▸ PROBLEM DESCRIPTION: Search the entries for the word "dimensions". Copy every line where it turns up.

▸ DATASET CONTENT:
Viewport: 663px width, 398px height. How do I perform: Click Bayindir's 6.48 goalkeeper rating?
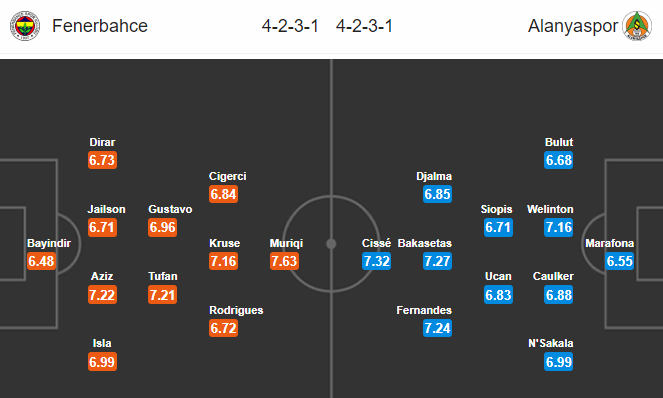coord(41,261)
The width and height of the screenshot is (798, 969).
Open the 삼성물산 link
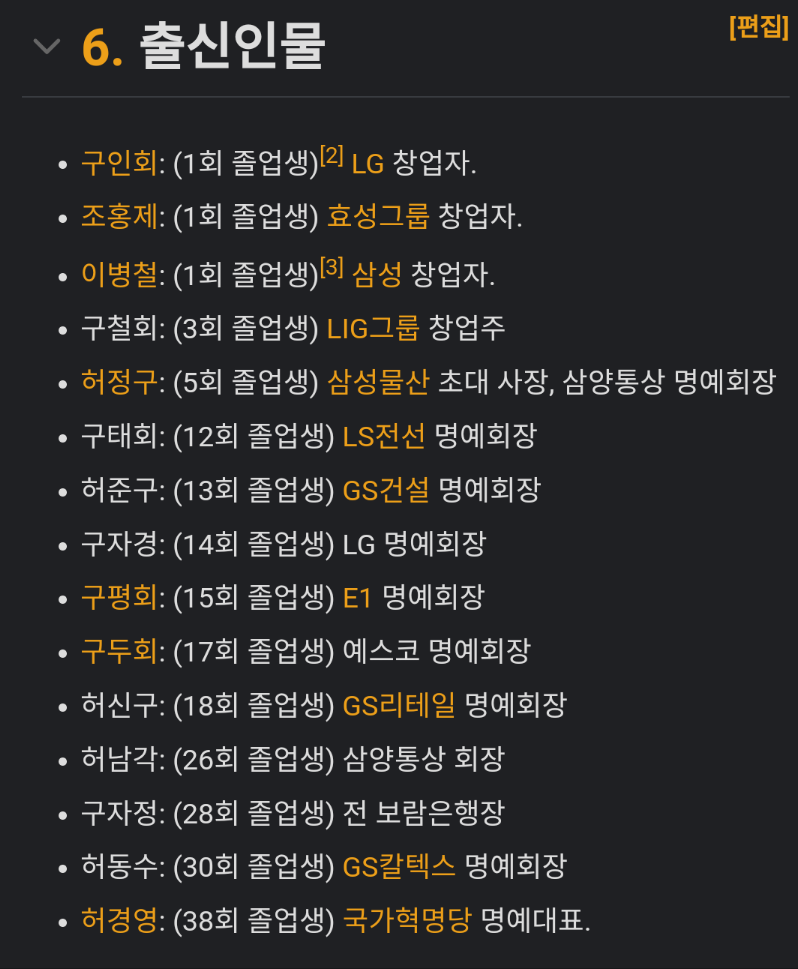click(x=378, y=382)
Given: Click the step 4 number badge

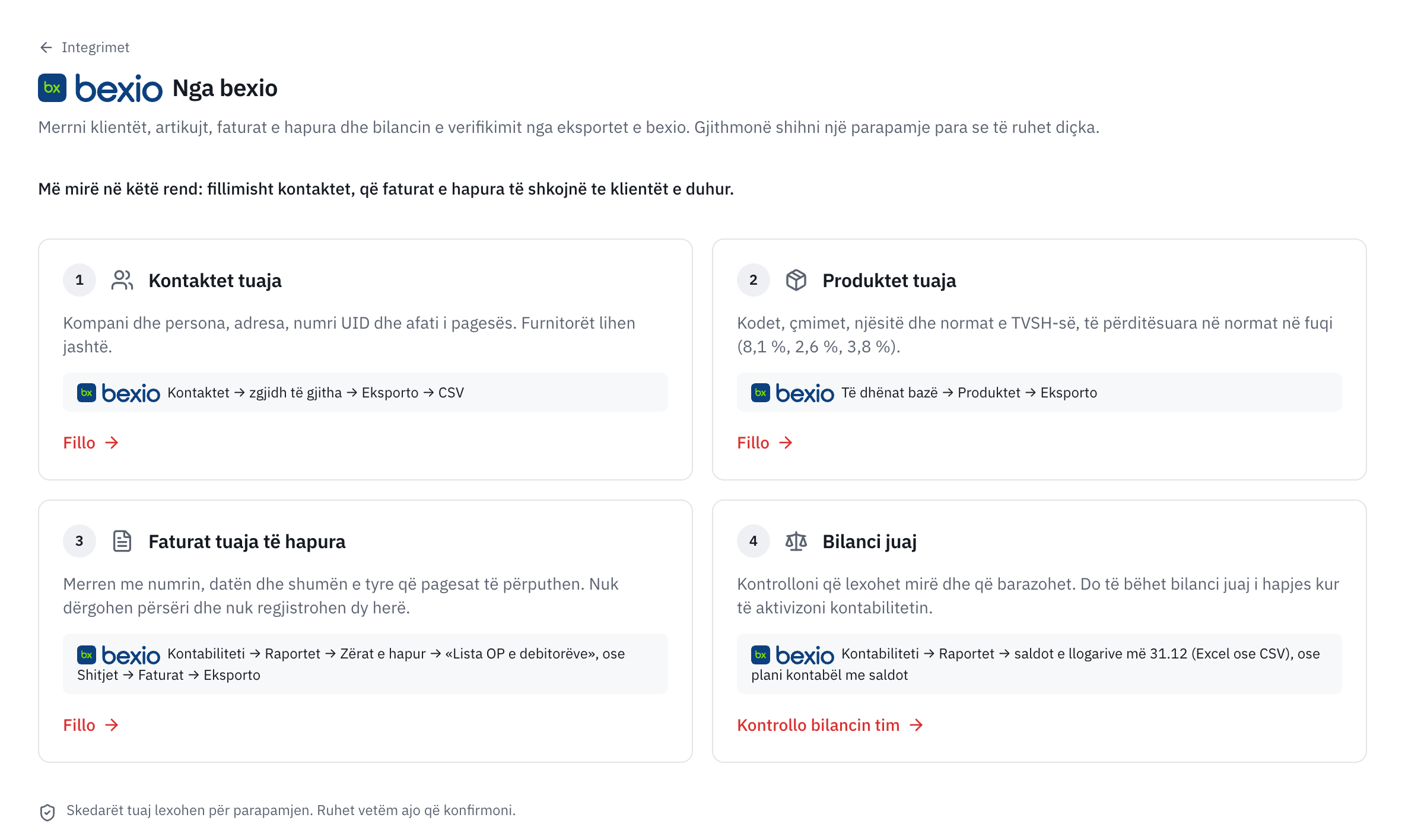Looking at the screenshot, I should tap(754, 541).
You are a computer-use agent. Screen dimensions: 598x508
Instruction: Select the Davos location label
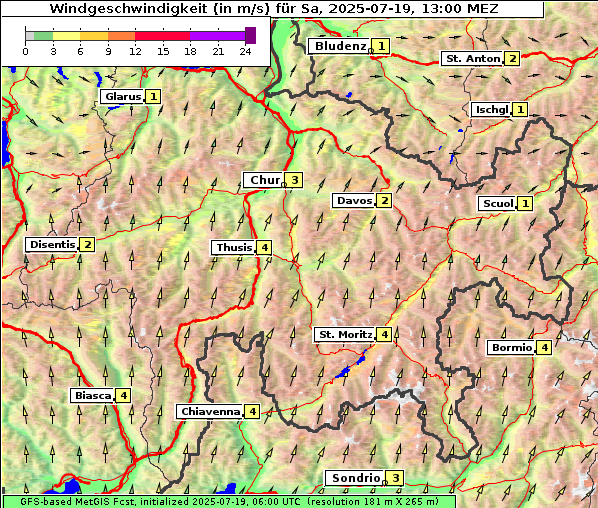[x=354, y=201]
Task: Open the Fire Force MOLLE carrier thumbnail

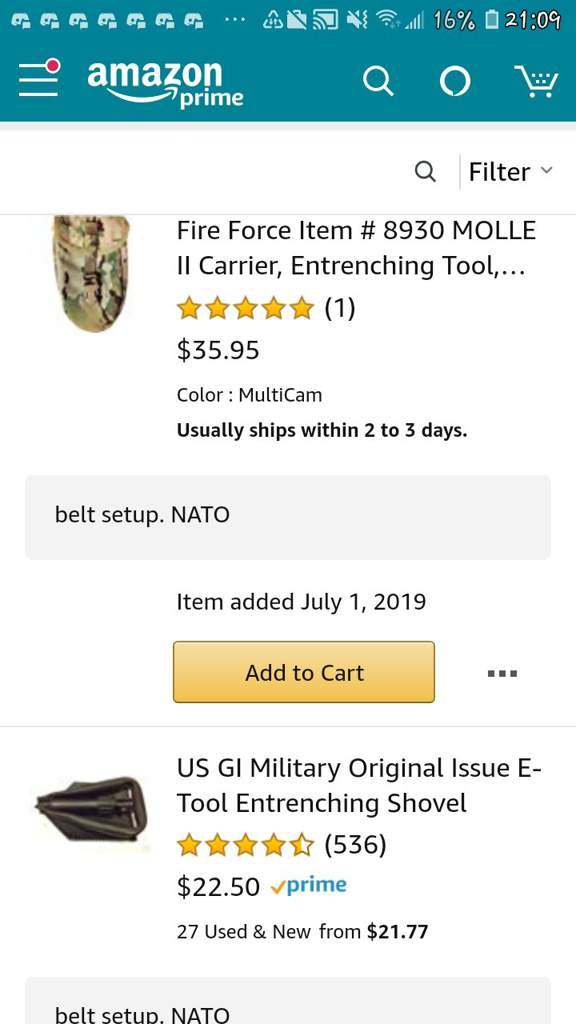Action: coord(91,274)
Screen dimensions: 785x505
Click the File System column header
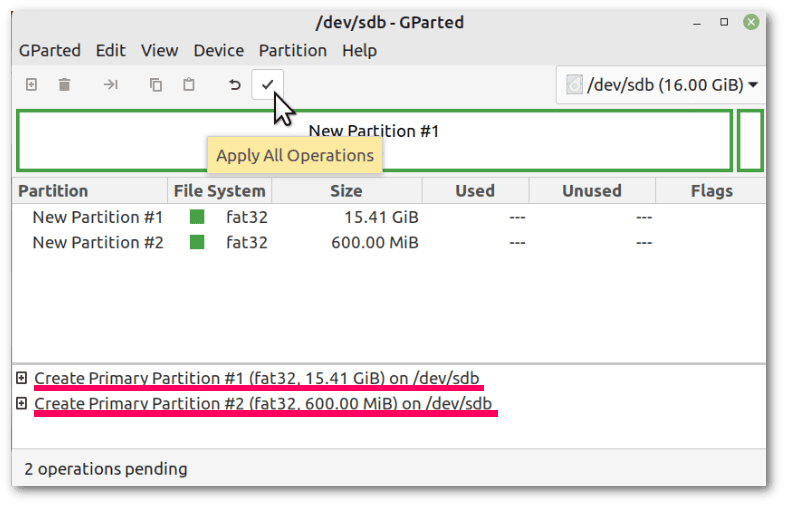coord(219,191)
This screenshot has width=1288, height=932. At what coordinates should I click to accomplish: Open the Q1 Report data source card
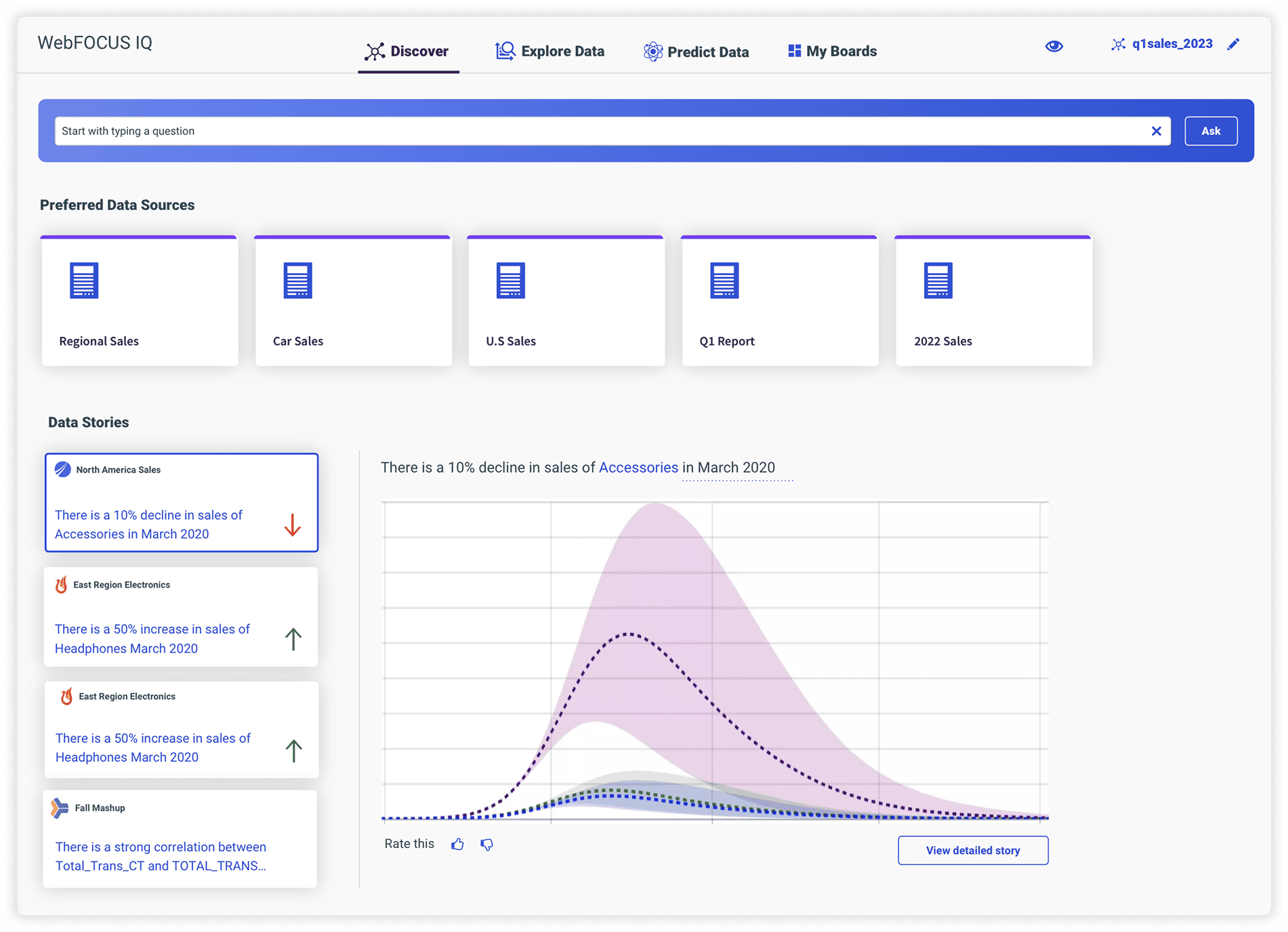pyautogui.click(x=779, y=302)
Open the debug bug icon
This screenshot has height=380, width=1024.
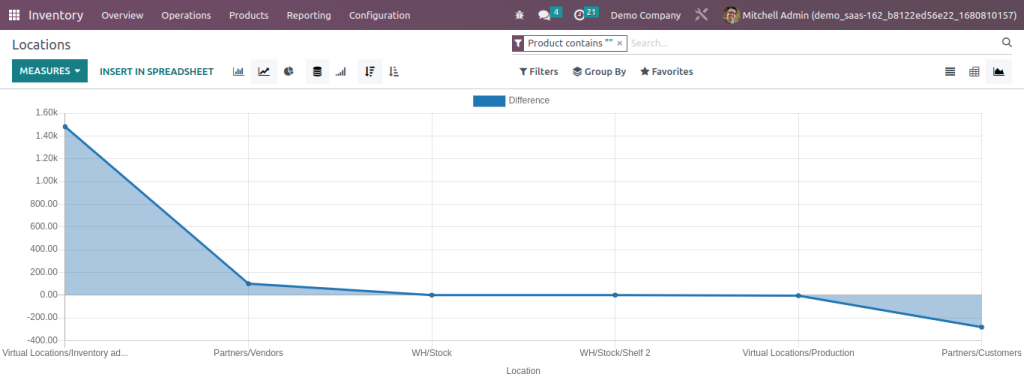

▸ REPLY:
You are a computer-use agent. Screen dimensions: 598x508
Screen dimensions: 785x505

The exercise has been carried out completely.